__Extracted text__:
★ ★ ★ ★ ★ ★ ★
This system captures data for (1) weight statistics, (2) SQL I/O and (3) stored procedure performance. Below are a few reports to illustrate what sort of visualizations are possible with this approach. After that, I provide a brief explanation of how it works including everything you need to try it out yourself.

(1)  Wait Statistics showing by date - wait task/sec (gray bars), avg resource wait time (blue) and avg signal wait time (green). For more information on wait statistics, visit this article by Paul Randal.




(2)  SQL I/O showing by date - read/write counts (bars), avg write wait time (blue) and avg read wait time (orange).






(3)  Stored Procedure Performance – 3 samples below
(a)  Graph showing sproc execution rate (gray bars) and tuning benefit reducing CPU and Wall Clock from 20ms to 5ms




(b)  Two graphs (CPU/Wall Clock & Logical Reads) showing sproc degradation (resulting from uplift of compatibility to SQL 2014) and benefit after resolution. Weekly subscription of these graphs provided quick alerts and timely resolution, also with the visibility to quantify/confirm the benefit.








(c)  Sample illustrating performance degradation and long-term benefit of resolution.




These three metrics (wait stats, i/o, sproc performance) have corresponding tables in the database each joining to common dimension tables. Below is a diagram of the sproc performance tables.



SQL Server dynamic management views (DMVs) which are the source of this data are cumulative and so capturing data for a slice of time involves taking a data sample, waiting some time, taking a 2nd data sample and then calculating deltas. In the database there is a sproc named uspCaptureMetrics which does all of this this. For wait stats and i/o, it captures the two data samples with a 10 min interval in between. Due to complexities of sproc (re)compilation and procedure cache, sproc performance works by taking 120 samples waiting 5 sec in between each sample. Then calculates the performance deltas by sproc for the greatest delta duration. 

uspCaptureMetrics takes 10 min to run with almost all of the time being WIATFOR in between execution of DMV queries. It is very lightweight. Recommendation is to create an agent job to execute uspCaptureMetrics every 15 minutes resulting in the ability to report down to the quarter-hour, making detailed visualizations like the one below possible – showing a CPU/exec reduction specifically between 5:00pm and 5:15pm on 8/1/2018. Likewise, this level of detail for a performance degradation greatly helps identify root cause.




To retain data long-term, you can implement a nightly ETL to a warehouse. This enables identifying longer term cyclical patterns and also makes possible long-term visualizations emphasizing for management the on-going benefits of specific tuning actions.

Running this system in development and test environments provides for a shift-left to identify and resolve performance issues before going to production.

The visualizations are reports in SSRS. That is beyond the scope of this post. Once you have the data, writing queries and reports is a necessary but not difficult task for someone with that skill set. 

Query Store and Automatic Tuning have their place but as a complement to these tools, capturing and retaining system performance metrics provides invaluable insights.

Hope this is of some use.
★ ★ ★ ★ ★ ★ ★
__Tasks and exercises__:
a) In the SQL Server metrics text, revise the passage starting at "(c)  Sample illustrating" and ending at "sproc performance tables.", putting "shared" in place of "common".
b) Shorten the paragraph of the SQL Server metrics text that begins "SQL Server dynamic management views", keeping its main facts.

__Provided data__:
★ ★ ★ ★ ★ ★ ★
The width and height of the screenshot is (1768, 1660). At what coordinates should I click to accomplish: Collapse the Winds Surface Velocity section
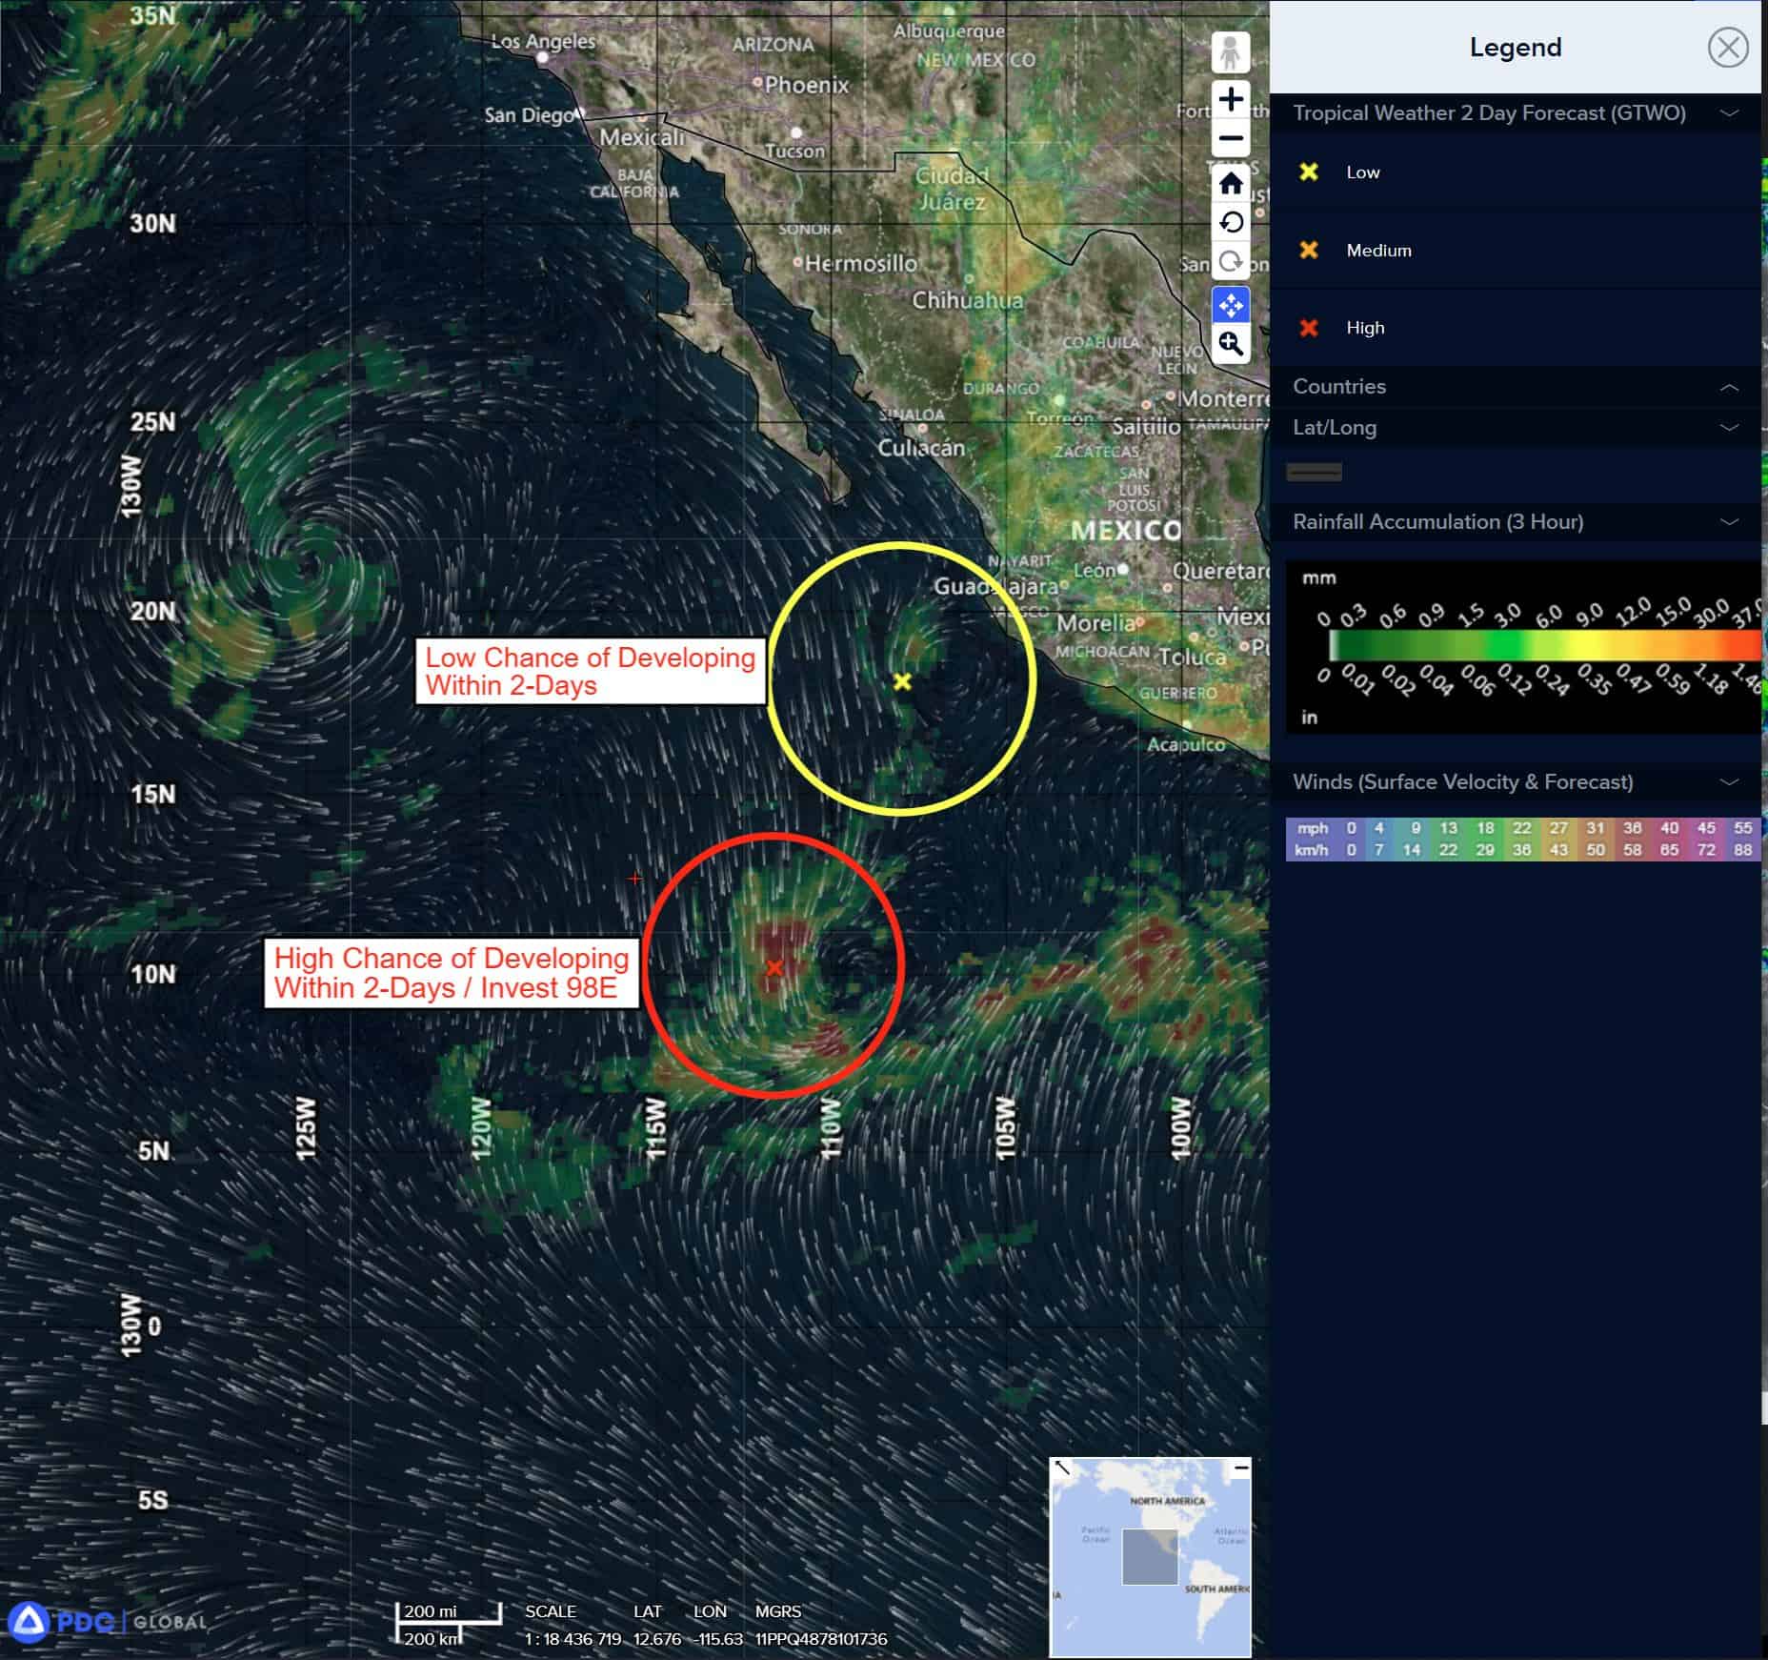click(1729, 782)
★ ★ ★ ★ ★ ★ ★
__The replies__:
a)
(c)  Sample illustrating performance degradation and long-term benefit of resolution.




These three metrics (wait stats, i/o, sproc performance) have corresponding tables in the database each joining to shared dimension tables. Below is a diagram of the sproc performance tables.

b) The SQL Server DMVs that supply this data are cumulative. To capture a time slice, you take one sample, wait, take a second sample, and calculate deltas. The sproc uspCaptureMetrics does this work. For wait stats and I/O, it takes two samples 10 minutes apart. Sproc (re)compilation and the procedure cache make sproc performance more complex, so it takes 120 samples 5 seconds apart. It then calculates deltas by sproc for the greatest delta duration.